Chaplain detained by ICE was not the same after solitary confinement, friends say

All Imam Ayman Soliman wanted to do was lead the handful of Muslim inmates in his block at the Butler County Jail in one of their daily prayers. All his previous guards had allowed it, but the one on duty the night of Aug. 2 told him no.

A back and forth ensued. The Cincinnati imam and former children’s hospital chaplain repeatedly asked for an explanation. The guard was obstinate in refusing to provide one. After Soliman headed to the phone room to call his contact person and complain, around a half-dozen people came in the room and seized him.

“One of them had a gun, and he said it was very scary,” said Rev. Judy Ragsdale, a Cincinnati clergy member who Soliman recounted his transfer into segregated detention to during her visit with him on Aug. 7, the day after he was removed from restrictive custody.

Earlier this month, Soliman filed a second habeas petition seeking his immediate release from the Butler County Jail, where he has been held since July 9 after being detained during a routine checkup at the Homeland Security office in Blue Ash, Ohio. A beloved member of the greater Cincinnati community — in part due to his previous interfaith chaplaincy at Cincinnati Children’s Hospital — Soliman’s arrest has spawned protests, including clashes with police, and led to the firings of other Cincinnati Children’s chaplains who spoke out on his behalf. Last week, a federal judge extended the temporary restraining order barring his movement from within the jurisdiction of the Southern District of Ohio until Aug. 27 to consider the petition.

- - - -

§ YOUR TASK
State whether each of the following statements agrees with the article on the detained chaplain, answering yes or no and quoting the words of the article that decide it: 1. All of Soliman's earlier guards had refused to let him lead prayers. 2. Soliman has been held at the Butler County Jail since July 9. 3. Soliman was detained during a traffic stop in Blue Ash, Ohio.

§ RECORDS SUPPLIED
- - - -

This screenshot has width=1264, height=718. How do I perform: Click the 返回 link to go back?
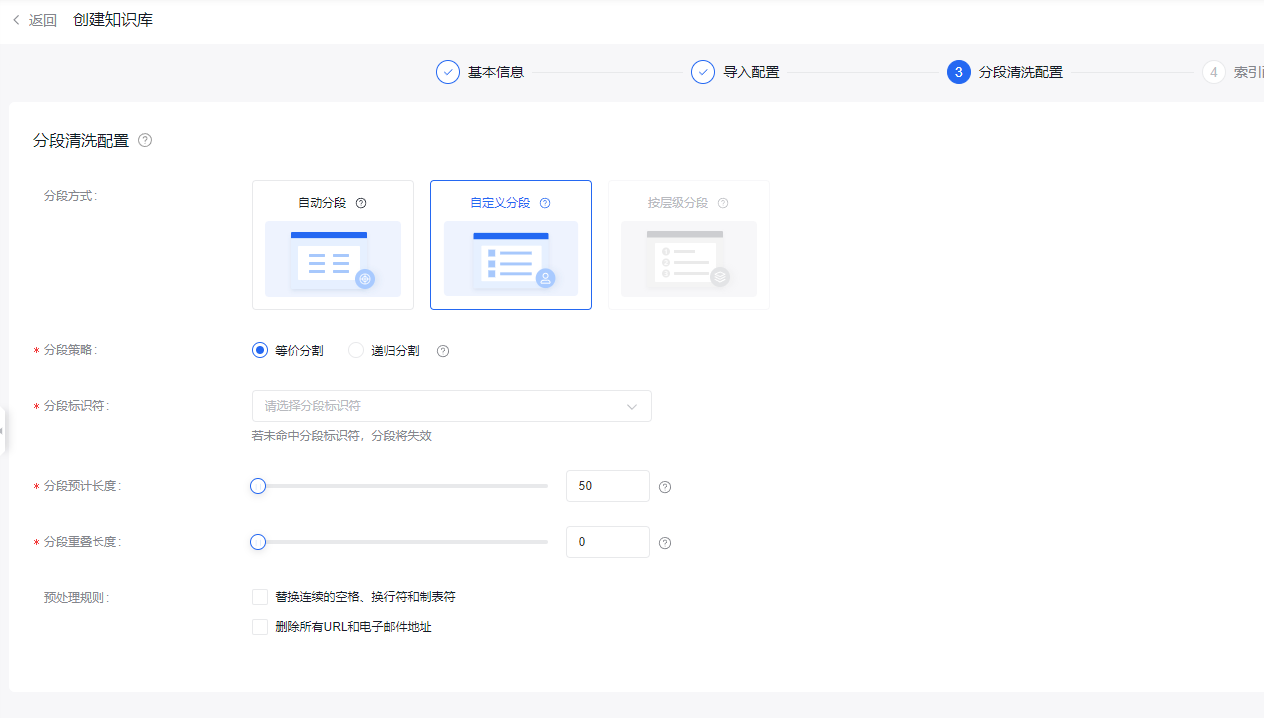coord(41,19)
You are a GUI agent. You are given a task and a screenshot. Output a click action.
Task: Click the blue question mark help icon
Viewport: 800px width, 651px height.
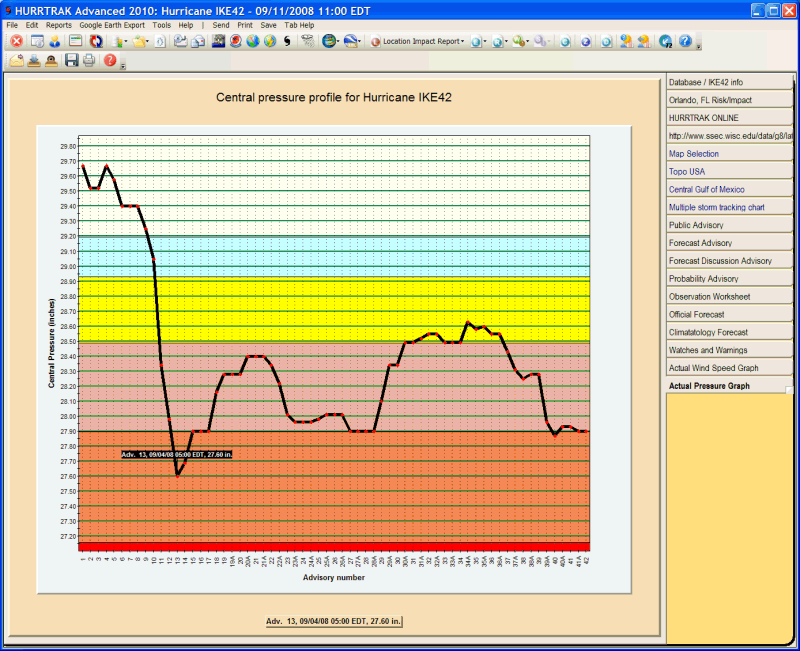point(685,41)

- - - -

§ RESPONSE BELOW
1. No: "All his previous guards had allowed it"
2. Yes: "where he has been held since July 9"
3. No: "detained during a routine checkup at the Homeland Security office in Blue Ash, Ohio"